### Aim of the exercise
Reproduce the following listing line for line, without any alteration.

::: Data provided :::

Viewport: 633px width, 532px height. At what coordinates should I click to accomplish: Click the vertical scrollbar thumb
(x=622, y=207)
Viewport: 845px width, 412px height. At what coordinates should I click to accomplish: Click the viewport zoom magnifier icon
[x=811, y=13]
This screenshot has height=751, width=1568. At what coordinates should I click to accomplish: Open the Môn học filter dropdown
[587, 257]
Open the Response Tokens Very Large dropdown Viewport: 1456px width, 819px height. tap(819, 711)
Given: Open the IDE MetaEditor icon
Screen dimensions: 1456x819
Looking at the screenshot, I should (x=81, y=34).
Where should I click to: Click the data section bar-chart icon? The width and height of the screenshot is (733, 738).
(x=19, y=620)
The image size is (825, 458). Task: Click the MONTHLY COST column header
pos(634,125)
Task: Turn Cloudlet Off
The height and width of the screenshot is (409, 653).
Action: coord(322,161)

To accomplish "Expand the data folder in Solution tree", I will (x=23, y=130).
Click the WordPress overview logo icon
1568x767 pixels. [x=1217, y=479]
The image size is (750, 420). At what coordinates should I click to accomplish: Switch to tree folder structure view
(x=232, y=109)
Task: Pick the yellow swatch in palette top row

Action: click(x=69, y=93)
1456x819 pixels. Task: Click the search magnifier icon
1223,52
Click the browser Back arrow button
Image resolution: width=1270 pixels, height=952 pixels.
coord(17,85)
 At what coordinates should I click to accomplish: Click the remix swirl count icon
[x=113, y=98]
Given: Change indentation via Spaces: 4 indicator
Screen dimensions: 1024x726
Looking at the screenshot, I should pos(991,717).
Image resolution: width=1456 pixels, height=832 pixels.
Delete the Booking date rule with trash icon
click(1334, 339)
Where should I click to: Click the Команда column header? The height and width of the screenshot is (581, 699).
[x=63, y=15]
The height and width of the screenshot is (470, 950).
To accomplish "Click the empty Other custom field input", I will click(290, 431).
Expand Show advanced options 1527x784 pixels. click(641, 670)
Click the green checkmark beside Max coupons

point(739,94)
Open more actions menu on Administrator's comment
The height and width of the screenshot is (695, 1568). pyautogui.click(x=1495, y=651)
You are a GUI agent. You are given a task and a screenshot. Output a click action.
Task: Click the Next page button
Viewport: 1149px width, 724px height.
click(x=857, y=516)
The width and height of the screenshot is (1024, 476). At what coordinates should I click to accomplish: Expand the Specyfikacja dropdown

:::

### Result of the task
Viewport: 633px width, 532px height. At what coordinates should I click to accomplish: Click the vertical scrollbar thumb
(x=622, y=207)
Viewport: 845px width, 412px height. At what coordinates should I click to accomplish: Click the viewport zoom magnifier icon
[x=811, y=13]
This screenshot has height=751, width=1568. At what coordinates should I click to accomplish: Open the Môn học filter dropdown
[587, 257]
Open the Response Tokens Very Large dropdown Viewport: 1456px width, 819px height. tap(819, 711)
Given: Open the IDE MetaEditor icon
Screen dimensions: 1456x819
Looking at the screenshot, I should (x=81, y=34).
Where should I click to: Click the data section bar-chart icon? The width and height of the screenshot is (733, 738).
(x=19, y=620)
The image size is (825, 458). Task: Click the MONTHLY COST column header
pos(634,125)
Task: Turn Cloudlet Off
The height and width of the screenshot is (409, 653).
Action: coord(322,161)

To accomplish "Expand the data folder in Solution tree", I will (x=23, y=130).
Click the WordPress overview logo icon
1568x767 pixels. [x=1217, y=479]
The image size is (750, 420). At what coordinates should I click to accomplish: Switch to tree folder structure view
(x=232, y=109)
Task: Pick the yellow swatch in palette top row

Action: click(x=69, y=93)
1456x819 pixels. Task: Click the search magnifier icon
1223,52
Click the browser Back arrow button
Image resolution: width=1270 pixels, height=952 pixels.
coord(17,85)
 At what coordinates should I click to accomplish: Click the remix swirl count icon
[x=113, y=98]
Given: Change indentation via Spaces: 4 indicator
Screen dimensions: 1024x726
Looking at the screenshot, I should pos(991,717).
Image resolution: width=1456 pixels, height=832 pixels.
Delete the Booking date rule with trash icon
click(1334, 339)
Where should I click to: Click the Команда column header? The height and width of the screenshot is (581, 699).
[x=63, y=15]
The height and width of the screenshot is (470, 950).
To accomplish "Click the empty Other custom field input", I will click(290, 431).
Expand Show advanced options 1527x784 pixels. click(641, 670)
Click the green checkmark beside Max coupons

point(739,94)
Open more actions menu on Administrator's comment
The height and width of the screenshot is (695, 1568). pyautogui.click(x=1495, y=651)
You are a GUI agent. You are given a task and a screenshot. Output a click action.
Task: Click the Next page button
Viewport: 1149px width, 724px height.
click(x=857, y=516)
The width and height of the screenshot is (1024, 476). At what coordinates should I click to accomplish: Expand the Specyfikacja dropdown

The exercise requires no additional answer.